Selected passage —
# # # #
Sunday, December 21, 2014




THE USE AND MISUSE OF STATISTICS

By Ronald J. Caldwell, PhD, Professor of History, Emeritus



When the old diocese of South Carolina split on October 15, 2012, how many people went with the Lawrence side and how many remained with the Episcopal Church? Unfortunately it is impossible to know exactly. The independent diocese claimed that 82 % of the old diocese adhered to Lawrence. This is not true. The problem with this figure is that it counts every person who was on the books as a member of the breakaway parishes and missions in 2012 before the schism. In fact, in virtually every parish and mission of the old diocese, members left to go to the other side. There has been a great deal of fluidity. I known personally of many cases where loyal Episcopalians are still counted as members of the non-Episcopal local churches.

Now comes an article that claims the Episcopal Church diocese in South Carolina has suffered sharp declines. The article is Jeff Walton's "Episcopal Church Baptisms Dry Up" http://juicyecumenism.com/2014/12/19/episcopal-church-baptisms-dry/ . This was copied by Kendall Harmon at TitusOneNine on 12-20-14. The problem with Walton's view is that is a misinterpretation of the statistical data. His assertions of the decline of the South Carolina Episcopal Church diocese are inaccurate.
# # # #
Dataset extract —

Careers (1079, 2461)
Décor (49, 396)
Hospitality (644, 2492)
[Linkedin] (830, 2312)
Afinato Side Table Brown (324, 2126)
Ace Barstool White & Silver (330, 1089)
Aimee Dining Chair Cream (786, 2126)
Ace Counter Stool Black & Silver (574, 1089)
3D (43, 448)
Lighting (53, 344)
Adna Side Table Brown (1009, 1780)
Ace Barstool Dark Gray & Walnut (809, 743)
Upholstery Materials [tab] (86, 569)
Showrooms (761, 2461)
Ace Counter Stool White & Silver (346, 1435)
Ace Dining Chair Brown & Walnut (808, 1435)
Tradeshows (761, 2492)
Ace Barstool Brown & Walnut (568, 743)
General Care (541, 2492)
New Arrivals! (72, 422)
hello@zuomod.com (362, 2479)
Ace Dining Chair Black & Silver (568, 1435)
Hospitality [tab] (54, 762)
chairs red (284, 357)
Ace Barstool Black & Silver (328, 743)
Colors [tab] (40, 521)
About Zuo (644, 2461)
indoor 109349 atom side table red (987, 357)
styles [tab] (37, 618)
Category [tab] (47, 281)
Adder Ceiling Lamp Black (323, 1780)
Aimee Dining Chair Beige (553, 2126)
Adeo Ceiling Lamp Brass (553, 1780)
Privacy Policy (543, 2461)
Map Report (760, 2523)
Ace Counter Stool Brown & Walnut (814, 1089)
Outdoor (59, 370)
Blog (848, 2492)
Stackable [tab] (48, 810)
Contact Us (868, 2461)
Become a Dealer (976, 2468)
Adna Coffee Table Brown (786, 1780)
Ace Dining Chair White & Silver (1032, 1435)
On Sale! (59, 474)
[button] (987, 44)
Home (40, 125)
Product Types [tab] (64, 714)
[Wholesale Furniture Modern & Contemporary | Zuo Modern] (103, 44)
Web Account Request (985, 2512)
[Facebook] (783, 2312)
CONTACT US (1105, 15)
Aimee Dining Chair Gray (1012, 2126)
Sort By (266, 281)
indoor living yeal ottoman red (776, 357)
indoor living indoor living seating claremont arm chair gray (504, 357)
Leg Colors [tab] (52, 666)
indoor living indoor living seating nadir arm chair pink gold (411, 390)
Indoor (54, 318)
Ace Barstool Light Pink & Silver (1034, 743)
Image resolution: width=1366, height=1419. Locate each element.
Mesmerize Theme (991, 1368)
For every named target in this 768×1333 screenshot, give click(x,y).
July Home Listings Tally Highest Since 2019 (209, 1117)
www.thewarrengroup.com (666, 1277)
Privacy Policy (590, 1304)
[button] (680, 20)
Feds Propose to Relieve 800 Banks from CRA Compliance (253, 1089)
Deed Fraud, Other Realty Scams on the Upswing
# # # #
The tasks —
a – Check three statements against the essay on church statistics above, marking each yes or no and quoting the words from the essay that settle it: (i) The independent diocese claimed that 82% of the old diocese adhered to Lawrence. (ii) The old diocese of South Carolina split in 2013. (iii) Kendall Harmon copied Walton's article at TitusOneNine.
b – Write the next part of the essay on church statistics, picking up after its final sentence.

Written answers —
a –
(i) Yes: "The independent diocese claimed that 82 % of the old diocese adhered to Lawrence."
(ii) No: "When the old diocese of South Carolina split on October 15, 2012"
(iii) Yes: "This was copied by Kendall Harmon at TitusOneNine on 12-20-14."

b –
The Episcopal Church has published its statistical data sheets for the years 2012 and 2013: www.episcopalchurch.org/sites/default/files/2012_table_of_statistics_of_the_episcopal_church.pdf and www.episcopalchurch.org/sites/default/files/2013_table_of_statistics.pdf .
The table for 2012 gives the figures of the pre-schism diocese. In the 2013 table, the Church lists the full numbers for the old pre-schism parishes, missions, and membership, then changes for baptisms, confirmations, receptions, marriages, and burials. The numbers under these headings refer only to the activities in the Episcopal Church diocese after the schism. The baptisms etc. in the non-Episcopal churches are obviously not legitimate in the Episcopal Church and cannot be counted in the official Episcopal Church statistics. Therefore, there is a big change in the statistics in the categories of baptisms, confirmations, marriages etc. between pre-schism 2012 and post-schism 2013. The numbers given for 2013 are roughly one-third of those for 2012 (e.g. 388 baptisms in 2012 dropped to 135 in 2013). However, another way of looking at the statistics is that the Episcopal diocese has about one-third of the old diocese, a number far more realistic than the purposely inflated claim of the secessionist group. A two-thirds, one-third breakdown is about the fallout of the old diocese.

Whether the people realize it or not, individuals being baptized, confirmed etc. in a church of the Lawrence diocese and not being baptized etc. in the Episcopal Church. Lawrence and all the clergy following him have been released and removed from the list of Episcopal Church clergy. In fact, the Lawrence churches are not in any larger denomination as their leader steadfastly refuses to join one.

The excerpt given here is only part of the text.